━━━━━ Exercise materials
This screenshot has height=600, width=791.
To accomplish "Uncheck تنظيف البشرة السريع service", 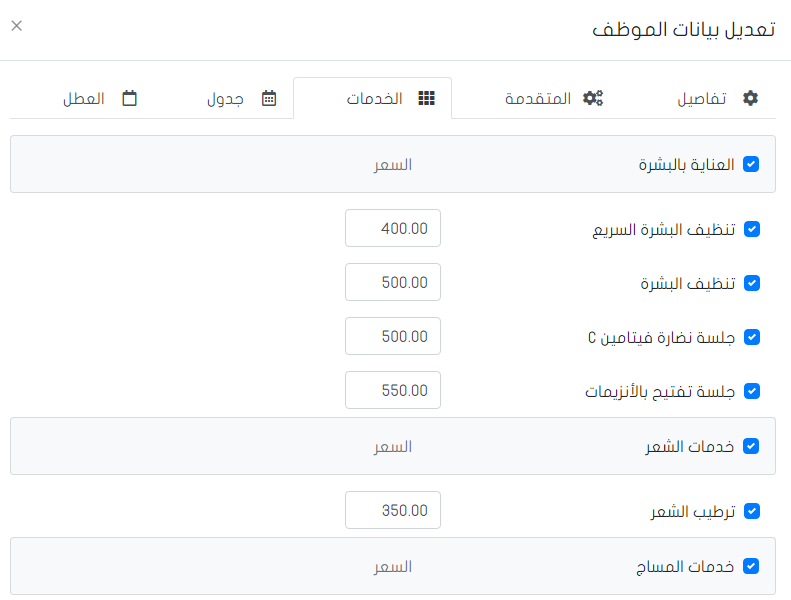I will [752, 229].
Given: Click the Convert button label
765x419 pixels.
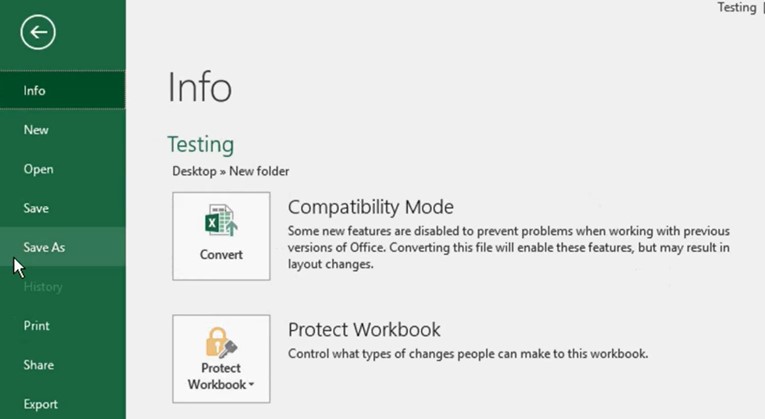Looking at the screenshot, I should (221, 255).

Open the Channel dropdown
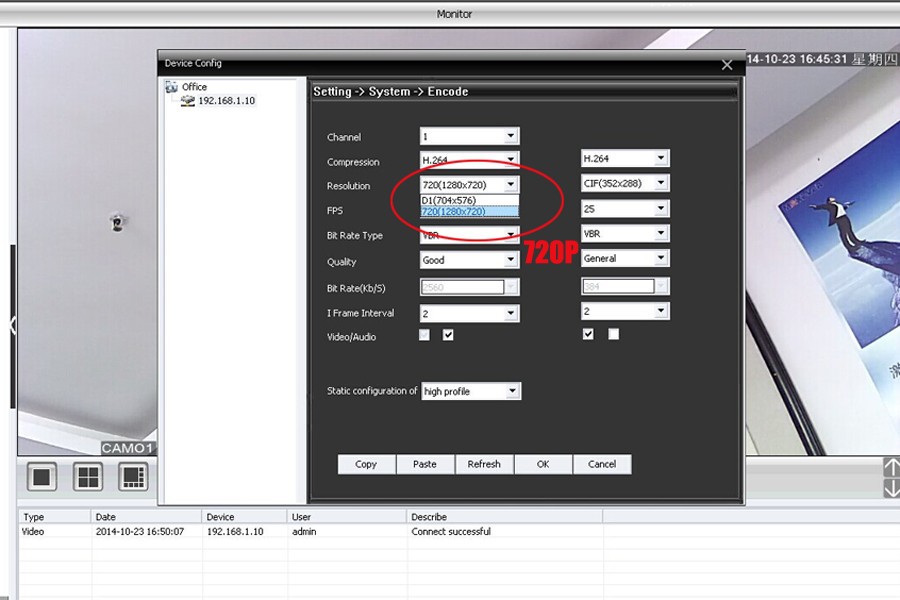click(x=510, y=136)
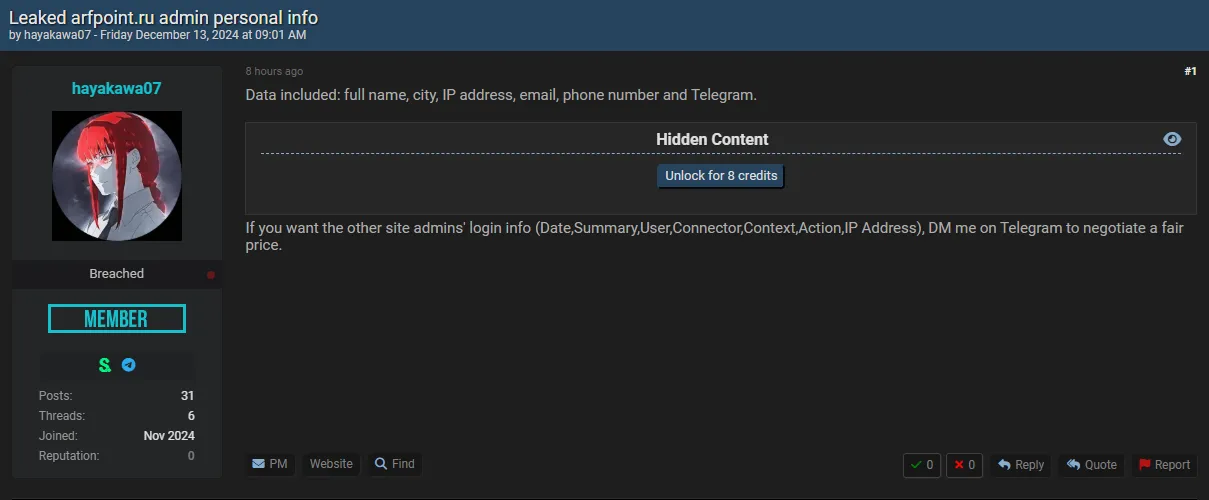Report the post with the flag button
This screenshot has height=500, width=1209.
pos(1164,465)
━━━━━━━━━━
Skip the pictures and print exactly the lines from the one containing "Given: Click the Convert button label" through the end of the records above.

» **Written response**:
Given: Click the Convert button label
765x419 pixels.
Looking at the screenshot, I should (221, 255).

Open the Channel dropdown
click(x=510, y=136)
Report the post with the flag button
This screenshot has height=500, width=1209.
pos(1164,465)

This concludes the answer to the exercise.